**To-do item**
Put every line into a JSON list of strings, one string per line and no blank lines, beginning at the line with "Identify the location of paint-select-tool-icon." and continuing through the line with "mosaic-tile: 41 41 41_jpg.rf.2fbfba0430dca73c0e4 is".

————————

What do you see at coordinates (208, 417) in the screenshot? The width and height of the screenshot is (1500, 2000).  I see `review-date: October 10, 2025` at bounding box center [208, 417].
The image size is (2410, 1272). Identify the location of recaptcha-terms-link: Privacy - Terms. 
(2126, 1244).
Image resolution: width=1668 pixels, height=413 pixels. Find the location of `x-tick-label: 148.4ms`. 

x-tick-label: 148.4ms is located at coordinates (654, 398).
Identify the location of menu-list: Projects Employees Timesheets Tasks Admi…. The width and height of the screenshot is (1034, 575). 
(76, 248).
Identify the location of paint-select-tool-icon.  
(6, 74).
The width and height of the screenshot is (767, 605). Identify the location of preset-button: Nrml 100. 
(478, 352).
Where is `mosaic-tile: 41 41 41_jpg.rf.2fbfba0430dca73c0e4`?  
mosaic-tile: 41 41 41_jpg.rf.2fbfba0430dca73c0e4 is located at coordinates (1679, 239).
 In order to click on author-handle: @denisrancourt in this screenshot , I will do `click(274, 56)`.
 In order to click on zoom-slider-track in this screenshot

————————

**Written solution**
[
  "Identify the location of paint-select-tool-icon.  ",
  "(6, 74).",
  "The width and height of the screenshot is (767, 605). Identify the location of preset-button: Nrml 100. ",
  "(478, 352).",
  "Where is `mosaic-tile: 41 41 41_jpg.rf.2fbfba0430dca73c0e4`?  ",
  "mosaic-tile: 41 41 41_jpg.rf.2fbfba0430dca73c0e4 is located at coordinates (1679, 239)."
]